俺のことではないだろうが、妹が助けを呼ぶのであれば、それを助けない兄などこの世に存在するだろうか?
――否、いるはずがない。
「そのガム、駅前のコンビニで買ったもので間違いないっすよ。時間は大体三十分前。コンビニの店員は中年の女性。レシートはまだ残ってるだろうし、何なら防犯カメラを見せてもらえばいいんじゃないっすか?」
「ちょ、え? キミ、何を言って」
「POSで管理してますよね? 数を照らし合わせてみれば、盗まれたかどうかわかるはずですよ。面倒? アホなこと言わないでくださいよ。警察が来て、冤罪だとわかったらその方が面倒なことになりますよ?」
「な……!? ど、どうして……!?」
心の中を覗かれ、店員は心底驚いている。
そういや、見ない顔の店員だな。この店の人は、大体顔見知りのはずなんだが。
「さて、どうします? 何なら、店長さんと相談してもらっても構わないっすけど」
俺はタマネギを片手でお手玉しながら、店員にボールを委ねる。
ここの店長さんは、かなりおっかない人だ。
子供の頃、俺は何度も怒られたことがある。その分、曲がったことが嫌いな人なので、こちらの言い分が正しいことを説明すれば、怒られる対象はこの店員になるだろう。

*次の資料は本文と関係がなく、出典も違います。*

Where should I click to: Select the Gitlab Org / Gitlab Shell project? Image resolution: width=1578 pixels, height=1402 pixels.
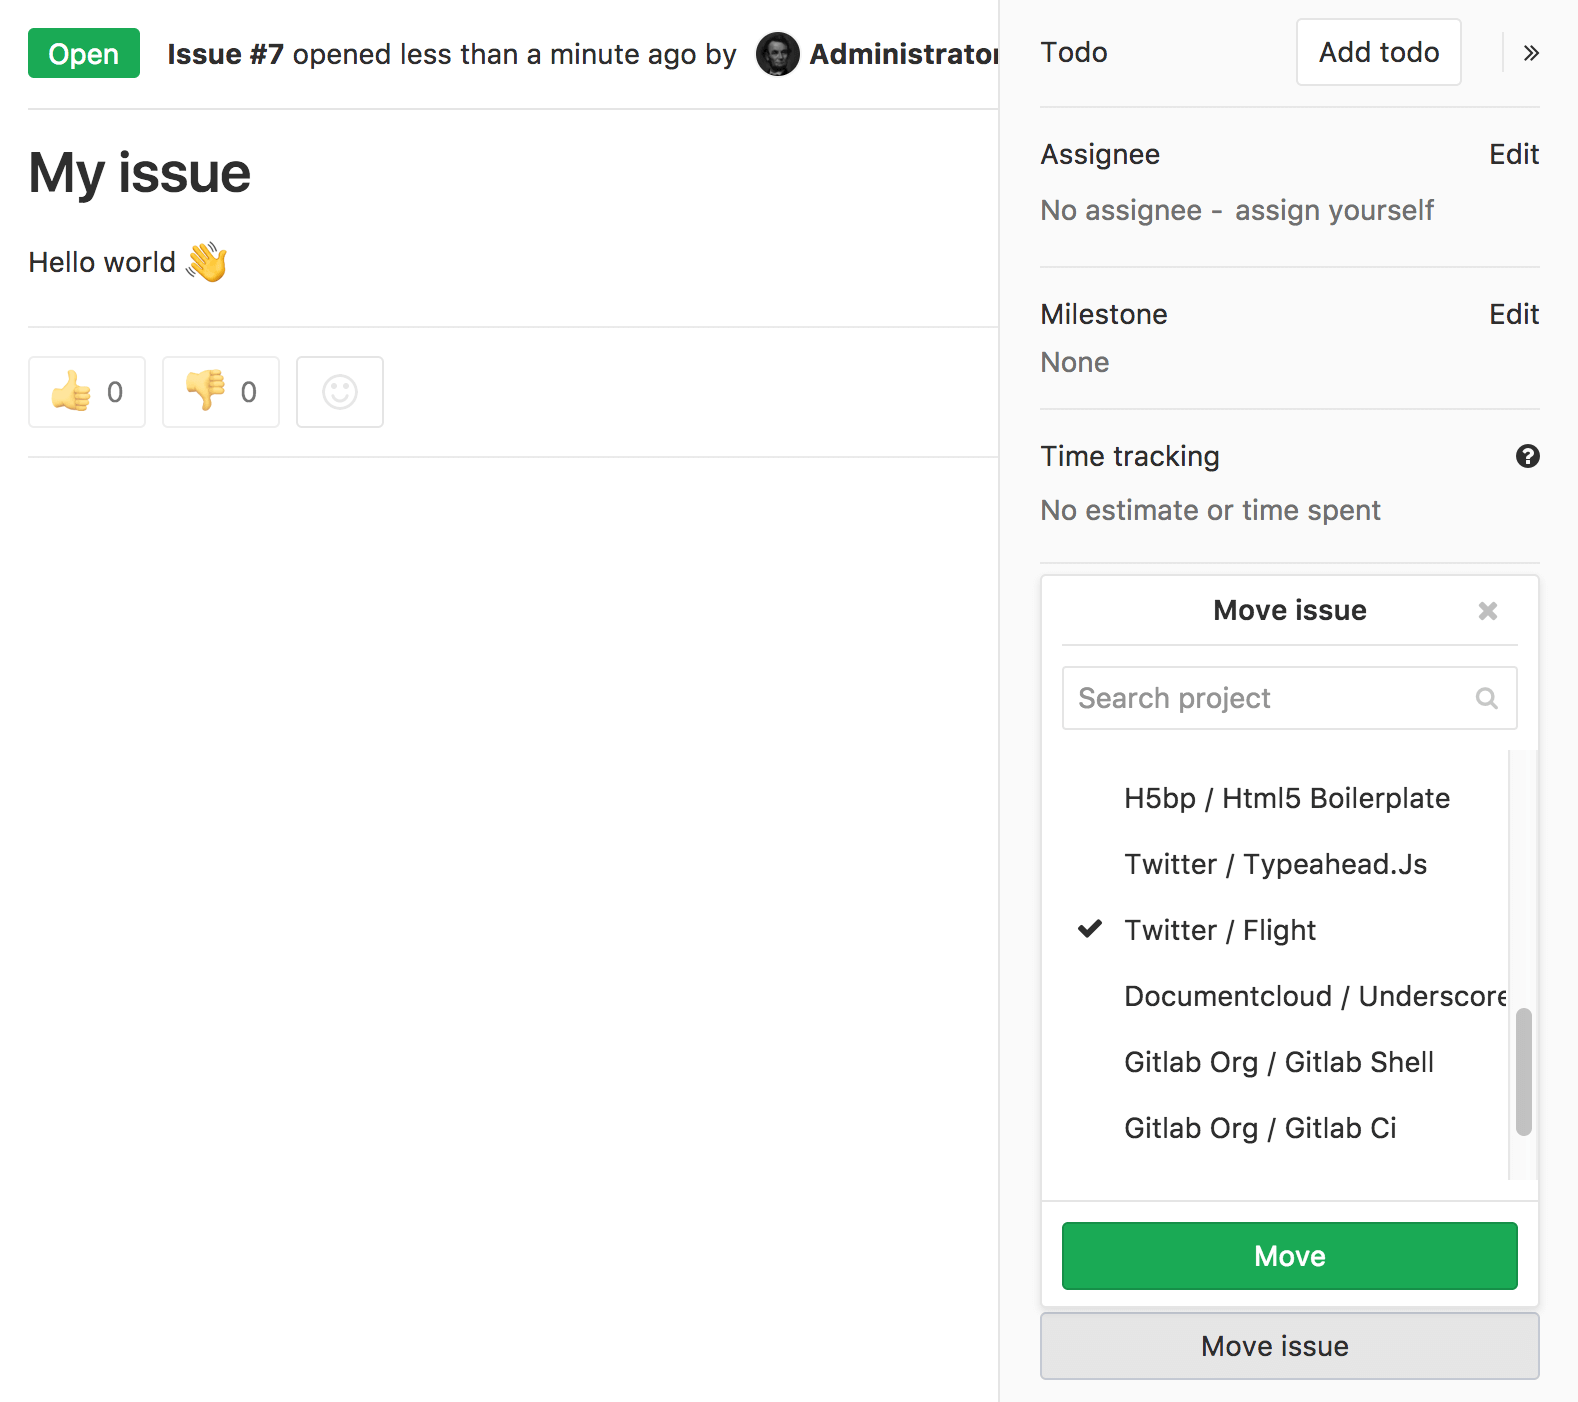[1279, 1062]
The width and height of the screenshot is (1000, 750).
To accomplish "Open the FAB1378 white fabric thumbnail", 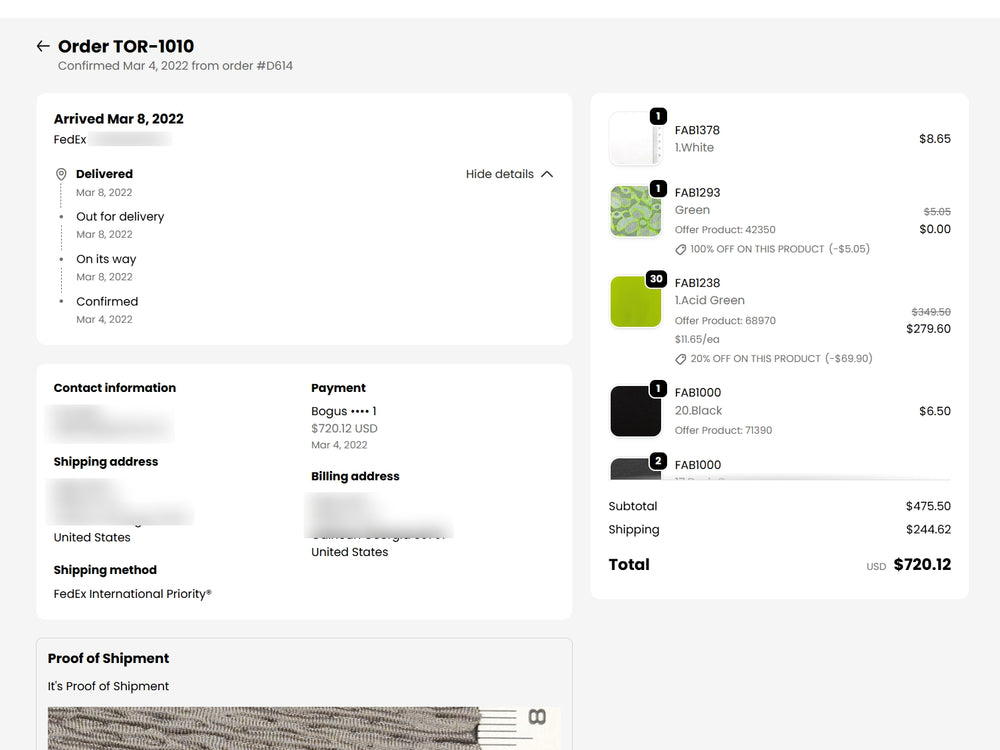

それを即座に理解してか、店員はこれ見よがしに舌打ちすると、
「……今回だけだぞ。次はないからな!」
そんな捨て台詞を残して、奥へ消えて行った。
やれやれ、頭の悪い魔族だって、もう少しまともな言葉を残すもんなんだが。
そして、残されたのは、俺と、万引きを疑われた女の子だけ。
「今回も何も、冤罪だっつってんのに」
「あ、あの!」
女の子は、こちらを振り返ると、身体を九十度にして頭を下げてきた。
顔は見えないが、やっぱり、クラスメイトなどではなさそうだ。
恥ずかしそうに告げる声は、どことなく聞いたことはあるんだけれども。
「あ、ありがと……その、助けてもらって……」
「やってないのは、わかってたからな」
「え……?」
女の子が顔を上げるのと同時に、俺は壁にかかっている時計を見上げる。
十六時半。夕食の時間が十九時くらいだから、もう帰らないと、十分に煮込んだカレーを作れないじゃないか。
「やべ、もうこんな時間か……!」
「あ、あの、あなた、名前――」
「じゃあな! 次から気をつけろよ!」
俺は慌てて踵を返し、レジに向かう。
その背中に、女の子の困惑したような声が、わずかに届いた。
「あの人……ううん、まさか……」
その声は、レジに殺到するおばさま方の雑踏に消され、掻き消えていった。